= Do this =
List every line in the items below that contains the string "down", treating uppercase and lowercase letters as different.
• • • •
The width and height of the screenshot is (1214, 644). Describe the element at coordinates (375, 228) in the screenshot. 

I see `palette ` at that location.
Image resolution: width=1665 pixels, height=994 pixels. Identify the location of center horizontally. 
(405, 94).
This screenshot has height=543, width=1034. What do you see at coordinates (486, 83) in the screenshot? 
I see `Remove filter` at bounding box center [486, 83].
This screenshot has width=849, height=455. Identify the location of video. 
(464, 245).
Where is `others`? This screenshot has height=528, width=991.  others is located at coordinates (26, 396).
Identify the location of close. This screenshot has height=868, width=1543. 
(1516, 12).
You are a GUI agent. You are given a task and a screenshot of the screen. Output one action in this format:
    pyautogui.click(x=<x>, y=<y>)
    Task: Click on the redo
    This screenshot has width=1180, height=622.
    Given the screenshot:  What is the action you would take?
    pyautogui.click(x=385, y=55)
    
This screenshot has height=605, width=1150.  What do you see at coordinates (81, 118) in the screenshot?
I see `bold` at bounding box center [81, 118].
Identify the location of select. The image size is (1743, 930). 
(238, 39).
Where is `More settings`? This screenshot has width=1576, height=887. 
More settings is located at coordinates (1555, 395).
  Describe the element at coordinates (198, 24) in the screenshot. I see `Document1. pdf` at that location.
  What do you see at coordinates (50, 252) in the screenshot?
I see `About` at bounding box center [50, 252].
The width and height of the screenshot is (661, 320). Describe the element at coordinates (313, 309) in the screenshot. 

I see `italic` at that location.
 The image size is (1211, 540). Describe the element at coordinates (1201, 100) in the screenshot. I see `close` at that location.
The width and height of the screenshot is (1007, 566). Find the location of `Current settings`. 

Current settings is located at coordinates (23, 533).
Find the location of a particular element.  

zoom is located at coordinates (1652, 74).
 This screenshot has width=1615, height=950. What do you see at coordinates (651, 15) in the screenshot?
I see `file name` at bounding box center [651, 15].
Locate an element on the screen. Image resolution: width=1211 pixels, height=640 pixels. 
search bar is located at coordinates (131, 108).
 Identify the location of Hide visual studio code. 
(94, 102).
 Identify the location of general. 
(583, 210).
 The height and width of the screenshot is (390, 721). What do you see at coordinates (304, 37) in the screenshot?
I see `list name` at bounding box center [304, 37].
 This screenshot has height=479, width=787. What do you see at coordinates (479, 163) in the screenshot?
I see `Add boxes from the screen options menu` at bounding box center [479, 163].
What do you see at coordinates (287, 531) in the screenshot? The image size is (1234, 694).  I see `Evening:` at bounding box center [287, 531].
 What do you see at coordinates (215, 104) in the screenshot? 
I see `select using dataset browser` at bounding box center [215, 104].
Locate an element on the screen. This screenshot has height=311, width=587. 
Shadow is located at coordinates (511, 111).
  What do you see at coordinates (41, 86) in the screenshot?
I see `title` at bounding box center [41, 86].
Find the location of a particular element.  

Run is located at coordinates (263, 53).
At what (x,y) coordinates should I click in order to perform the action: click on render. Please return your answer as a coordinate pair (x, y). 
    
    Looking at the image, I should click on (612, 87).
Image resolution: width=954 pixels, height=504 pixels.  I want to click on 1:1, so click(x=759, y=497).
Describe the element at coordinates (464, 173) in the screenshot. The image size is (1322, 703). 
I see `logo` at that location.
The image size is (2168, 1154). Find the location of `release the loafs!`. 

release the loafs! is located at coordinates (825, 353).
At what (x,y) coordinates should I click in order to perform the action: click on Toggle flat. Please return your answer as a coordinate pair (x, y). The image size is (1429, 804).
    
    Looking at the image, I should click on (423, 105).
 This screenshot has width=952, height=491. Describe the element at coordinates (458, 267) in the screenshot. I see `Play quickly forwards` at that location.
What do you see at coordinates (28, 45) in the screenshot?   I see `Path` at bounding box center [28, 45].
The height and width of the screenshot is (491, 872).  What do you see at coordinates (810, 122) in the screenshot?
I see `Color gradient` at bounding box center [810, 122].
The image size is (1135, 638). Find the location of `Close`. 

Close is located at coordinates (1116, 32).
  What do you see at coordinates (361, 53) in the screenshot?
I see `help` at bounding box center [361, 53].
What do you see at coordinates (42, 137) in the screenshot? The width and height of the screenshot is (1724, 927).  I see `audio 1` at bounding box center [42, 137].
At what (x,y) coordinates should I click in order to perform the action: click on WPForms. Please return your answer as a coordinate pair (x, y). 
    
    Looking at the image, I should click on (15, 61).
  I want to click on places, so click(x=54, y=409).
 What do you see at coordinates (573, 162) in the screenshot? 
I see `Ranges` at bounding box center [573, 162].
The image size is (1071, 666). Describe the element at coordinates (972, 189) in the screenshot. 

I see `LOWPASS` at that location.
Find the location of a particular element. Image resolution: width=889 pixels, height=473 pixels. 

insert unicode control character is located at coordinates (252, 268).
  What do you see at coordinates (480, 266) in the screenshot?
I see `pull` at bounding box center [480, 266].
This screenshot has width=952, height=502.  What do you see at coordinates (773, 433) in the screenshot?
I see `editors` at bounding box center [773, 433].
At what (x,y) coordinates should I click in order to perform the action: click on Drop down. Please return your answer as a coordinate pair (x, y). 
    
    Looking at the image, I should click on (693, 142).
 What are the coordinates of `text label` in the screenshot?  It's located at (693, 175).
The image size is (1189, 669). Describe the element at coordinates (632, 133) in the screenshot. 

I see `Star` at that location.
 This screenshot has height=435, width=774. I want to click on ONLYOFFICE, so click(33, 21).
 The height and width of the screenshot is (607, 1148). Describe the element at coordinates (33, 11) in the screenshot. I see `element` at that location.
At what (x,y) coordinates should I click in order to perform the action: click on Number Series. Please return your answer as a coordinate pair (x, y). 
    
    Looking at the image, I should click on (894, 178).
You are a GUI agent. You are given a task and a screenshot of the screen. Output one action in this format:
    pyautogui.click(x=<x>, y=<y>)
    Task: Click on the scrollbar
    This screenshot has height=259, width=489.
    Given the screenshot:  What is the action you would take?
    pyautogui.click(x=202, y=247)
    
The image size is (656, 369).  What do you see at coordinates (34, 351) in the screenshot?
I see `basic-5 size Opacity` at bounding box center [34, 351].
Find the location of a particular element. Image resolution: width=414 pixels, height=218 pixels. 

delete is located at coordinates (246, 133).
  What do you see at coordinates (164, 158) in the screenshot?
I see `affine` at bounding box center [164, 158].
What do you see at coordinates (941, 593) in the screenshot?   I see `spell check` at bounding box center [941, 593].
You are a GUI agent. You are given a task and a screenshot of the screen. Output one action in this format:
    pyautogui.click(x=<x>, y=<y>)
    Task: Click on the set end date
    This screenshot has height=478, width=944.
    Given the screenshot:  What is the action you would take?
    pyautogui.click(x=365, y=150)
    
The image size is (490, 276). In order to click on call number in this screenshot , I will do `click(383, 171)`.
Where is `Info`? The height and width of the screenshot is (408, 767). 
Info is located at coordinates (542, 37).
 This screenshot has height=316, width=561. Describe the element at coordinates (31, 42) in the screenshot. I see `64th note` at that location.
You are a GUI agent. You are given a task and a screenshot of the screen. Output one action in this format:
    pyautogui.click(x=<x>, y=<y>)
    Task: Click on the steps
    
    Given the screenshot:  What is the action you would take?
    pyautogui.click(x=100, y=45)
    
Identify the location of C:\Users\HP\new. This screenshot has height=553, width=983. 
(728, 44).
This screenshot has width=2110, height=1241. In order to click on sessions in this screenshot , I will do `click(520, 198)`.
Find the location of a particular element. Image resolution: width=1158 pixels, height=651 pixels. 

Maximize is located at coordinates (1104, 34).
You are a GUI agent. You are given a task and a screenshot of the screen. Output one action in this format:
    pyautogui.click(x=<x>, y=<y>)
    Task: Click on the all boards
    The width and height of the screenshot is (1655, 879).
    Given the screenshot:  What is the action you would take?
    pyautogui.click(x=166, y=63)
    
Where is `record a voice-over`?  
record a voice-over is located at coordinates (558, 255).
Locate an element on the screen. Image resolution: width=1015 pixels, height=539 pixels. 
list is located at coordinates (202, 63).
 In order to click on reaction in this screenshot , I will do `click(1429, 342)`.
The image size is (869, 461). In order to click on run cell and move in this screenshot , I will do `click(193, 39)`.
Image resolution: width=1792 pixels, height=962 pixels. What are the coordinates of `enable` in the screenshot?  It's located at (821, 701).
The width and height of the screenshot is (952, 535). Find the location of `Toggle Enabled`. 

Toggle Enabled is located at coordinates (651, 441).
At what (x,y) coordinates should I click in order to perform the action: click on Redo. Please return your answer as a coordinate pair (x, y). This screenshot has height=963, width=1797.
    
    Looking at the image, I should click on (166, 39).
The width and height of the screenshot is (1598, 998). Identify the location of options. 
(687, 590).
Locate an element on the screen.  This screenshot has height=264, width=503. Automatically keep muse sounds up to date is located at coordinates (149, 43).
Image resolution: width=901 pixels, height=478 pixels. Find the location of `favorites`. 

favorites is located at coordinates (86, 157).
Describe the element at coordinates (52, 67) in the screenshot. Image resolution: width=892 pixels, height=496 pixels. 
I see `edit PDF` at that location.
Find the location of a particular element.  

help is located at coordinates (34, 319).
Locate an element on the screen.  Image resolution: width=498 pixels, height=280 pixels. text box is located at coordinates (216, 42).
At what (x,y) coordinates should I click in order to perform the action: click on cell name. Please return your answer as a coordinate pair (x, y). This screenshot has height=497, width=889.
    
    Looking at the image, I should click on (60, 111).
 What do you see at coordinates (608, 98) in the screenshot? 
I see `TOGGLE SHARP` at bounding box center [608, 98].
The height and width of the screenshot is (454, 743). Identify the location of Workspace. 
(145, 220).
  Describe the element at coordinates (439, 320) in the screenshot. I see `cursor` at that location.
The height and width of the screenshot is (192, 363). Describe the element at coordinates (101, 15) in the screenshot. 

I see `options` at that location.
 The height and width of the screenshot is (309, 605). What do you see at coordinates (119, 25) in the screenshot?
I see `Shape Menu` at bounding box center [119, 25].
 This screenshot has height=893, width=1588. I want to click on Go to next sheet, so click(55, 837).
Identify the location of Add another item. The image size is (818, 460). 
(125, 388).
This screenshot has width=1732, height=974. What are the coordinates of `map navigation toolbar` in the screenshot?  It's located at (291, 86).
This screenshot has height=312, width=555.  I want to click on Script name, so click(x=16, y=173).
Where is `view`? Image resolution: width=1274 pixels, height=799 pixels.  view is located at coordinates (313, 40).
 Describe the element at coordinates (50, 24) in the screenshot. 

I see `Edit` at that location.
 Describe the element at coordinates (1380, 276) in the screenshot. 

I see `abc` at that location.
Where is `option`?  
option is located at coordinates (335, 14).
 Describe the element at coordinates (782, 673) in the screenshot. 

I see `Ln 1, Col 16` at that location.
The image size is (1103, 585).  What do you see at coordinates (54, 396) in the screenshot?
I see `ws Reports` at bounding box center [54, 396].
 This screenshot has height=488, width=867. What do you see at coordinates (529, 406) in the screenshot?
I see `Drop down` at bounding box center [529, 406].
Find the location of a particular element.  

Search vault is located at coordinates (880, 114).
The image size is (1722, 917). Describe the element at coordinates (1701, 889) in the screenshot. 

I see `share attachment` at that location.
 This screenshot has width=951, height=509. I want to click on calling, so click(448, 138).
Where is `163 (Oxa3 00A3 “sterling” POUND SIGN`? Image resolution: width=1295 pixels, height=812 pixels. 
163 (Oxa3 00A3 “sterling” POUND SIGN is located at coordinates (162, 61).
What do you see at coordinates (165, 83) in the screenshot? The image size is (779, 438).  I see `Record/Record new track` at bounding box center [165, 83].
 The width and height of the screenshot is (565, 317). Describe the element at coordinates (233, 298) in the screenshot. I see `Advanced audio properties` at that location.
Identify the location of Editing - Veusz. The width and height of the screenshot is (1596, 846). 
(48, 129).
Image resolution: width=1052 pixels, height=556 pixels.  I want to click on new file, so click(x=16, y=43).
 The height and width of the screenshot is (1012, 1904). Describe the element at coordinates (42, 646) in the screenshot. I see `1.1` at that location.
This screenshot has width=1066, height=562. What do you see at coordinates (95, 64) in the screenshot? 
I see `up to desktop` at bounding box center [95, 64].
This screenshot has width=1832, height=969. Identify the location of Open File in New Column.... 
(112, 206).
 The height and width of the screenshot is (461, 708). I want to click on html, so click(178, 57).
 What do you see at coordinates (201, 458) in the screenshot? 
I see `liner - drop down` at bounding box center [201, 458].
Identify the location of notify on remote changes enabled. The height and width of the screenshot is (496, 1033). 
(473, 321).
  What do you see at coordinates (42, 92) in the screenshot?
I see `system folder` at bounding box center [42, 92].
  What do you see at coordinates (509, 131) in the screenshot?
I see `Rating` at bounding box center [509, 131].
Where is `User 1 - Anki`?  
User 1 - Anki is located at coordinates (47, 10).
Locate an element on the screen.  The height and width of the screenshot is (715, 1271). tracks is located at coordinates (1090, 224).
• • • •
= Finished task =
At what (x,y) coordinates should I click in order to perform the action: click on Drop down. Please return your answer as a coordinate pair (x, y). 
I see `Drop down` at bounding box center [529, 406].
I see `liner - drop down` at bounding box center [201, 458].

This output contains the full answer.